2. Identify one or two specific niches of clients that you will focus on this year to achieve those targets.
3. Create a list of the two to three most important pain points that these clients have right now (the things that worry them and keep them up at night).
4. Identify and document the key strategies and steps that your clients must take in order to cure the pain points and prevent them from recurring again next month.
5. Critically evaluate the reports, dashboards, metrics and graphs that you present to your clients. Remember, your clients are not accountants and they have no desire to learn accounting. They merely want you to help them fix the problems so they can make more money while doing what they love.
6. Identify and develop the materials that you need to gain leverage on your clients and empower them to take action. When in doubt, ask for advice from trusted colleagues who have proven experience delivering impactful advisory services.
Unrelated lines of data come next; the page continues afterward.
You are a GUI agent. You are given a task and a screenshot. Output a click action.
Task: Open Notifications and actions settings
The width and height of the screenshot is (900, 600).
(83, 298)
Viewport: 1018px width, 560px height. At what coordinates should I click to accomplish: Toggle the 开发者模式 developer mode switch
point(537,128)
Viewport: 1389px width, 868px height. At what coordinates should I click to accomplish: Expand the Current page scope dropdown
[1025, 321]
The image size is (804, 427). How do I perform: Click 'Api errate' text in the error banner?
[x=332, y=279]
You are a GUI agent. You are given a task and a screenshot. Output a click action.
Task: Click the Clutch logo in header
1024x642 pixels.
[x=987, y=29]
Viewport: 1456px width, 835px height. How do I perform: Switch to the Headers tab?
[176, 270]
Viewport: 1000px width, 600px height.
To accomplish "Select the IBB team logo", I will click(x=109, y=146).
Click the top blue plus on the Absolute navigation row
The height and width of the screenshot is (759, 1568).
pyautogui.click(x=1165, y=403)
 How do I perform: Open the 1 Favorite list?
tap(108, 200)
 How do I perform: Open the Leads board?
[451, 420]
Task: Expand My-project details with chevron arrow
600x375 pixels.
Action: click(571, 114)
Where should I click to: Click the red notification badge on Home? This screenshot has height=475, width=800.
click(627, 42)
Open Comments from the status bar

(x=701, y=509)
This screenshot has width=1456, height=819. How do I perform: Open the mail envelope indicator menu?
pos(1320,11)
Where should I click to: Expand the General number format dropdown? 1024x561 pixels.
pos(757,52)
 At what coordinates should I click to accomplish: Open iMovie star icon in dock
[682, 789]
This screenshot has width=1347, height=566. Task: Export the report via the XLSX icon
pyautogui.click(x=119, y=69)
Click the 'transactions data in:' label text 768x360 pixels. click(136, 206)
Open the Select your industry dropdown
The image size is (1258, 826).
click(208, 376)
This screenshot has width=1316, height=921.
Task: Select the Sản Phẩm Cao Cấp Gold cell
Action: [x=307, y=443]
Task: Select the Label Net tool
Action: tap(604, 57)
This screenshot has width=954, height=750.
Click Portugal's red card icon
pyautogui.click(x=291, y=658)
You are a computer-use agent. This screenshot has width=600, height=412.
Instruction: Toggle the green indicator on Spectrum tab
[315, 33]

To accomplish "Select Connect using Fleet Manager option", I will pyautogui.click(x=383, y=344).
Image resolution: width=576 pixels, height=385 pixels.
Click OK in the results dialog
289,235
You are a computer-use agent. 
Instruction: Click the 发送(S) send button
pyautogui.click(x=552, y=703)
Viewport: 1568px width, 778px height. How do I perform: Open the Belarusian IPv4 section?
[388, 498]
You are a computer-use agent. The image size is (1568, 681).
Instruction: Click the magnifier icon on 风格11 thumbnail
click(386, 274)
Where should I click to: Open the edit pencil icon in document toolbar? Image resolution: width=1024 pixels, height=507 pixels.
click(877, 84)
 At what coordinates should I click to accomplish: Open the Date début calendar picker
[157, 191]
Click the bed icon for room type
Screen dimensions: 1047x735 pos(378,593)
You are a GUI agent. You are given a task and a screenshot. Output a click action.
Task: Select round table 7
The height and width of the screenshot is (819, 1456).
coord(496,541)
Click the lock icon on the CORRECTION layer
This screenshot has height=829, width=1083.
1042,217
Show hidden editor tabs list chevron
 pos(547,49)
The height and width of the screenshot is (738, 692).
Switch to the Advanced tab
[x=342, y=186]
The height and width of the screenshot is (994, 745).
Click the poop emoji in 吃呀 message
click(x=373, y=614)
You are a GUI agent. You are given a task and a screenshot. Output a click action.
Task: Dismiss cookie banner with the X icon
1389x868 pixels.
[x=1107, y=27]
It pays dividends to work collaboratively with your colleagues and it also means that you avoid ‘reinventing the wheel’.
7. Be open to trying new things (this includes technology, processes, communication styles, delivery channels, etc). It is only by trial and error that you will uncover what works and what doesn’t.
8. Identify the new skills, talents and behaviours that are needed by every member of your team, and the courses or programs that will help you achieve those results.
9. Create a comprehensive budget for training over the next 12 months and a formal plan for evaluating the progress and competency of each team member. Money spent on your team’s skills to deliver effective solutions is far more impactful than advertising and social media.
10. Start tracking the progress of each client to ensure they are following through on the action plan discussed with them.
11. Open a dialogue with your clients, ask for specific feedback from them about what they have learned, how it has impacted their business, and what you could do better.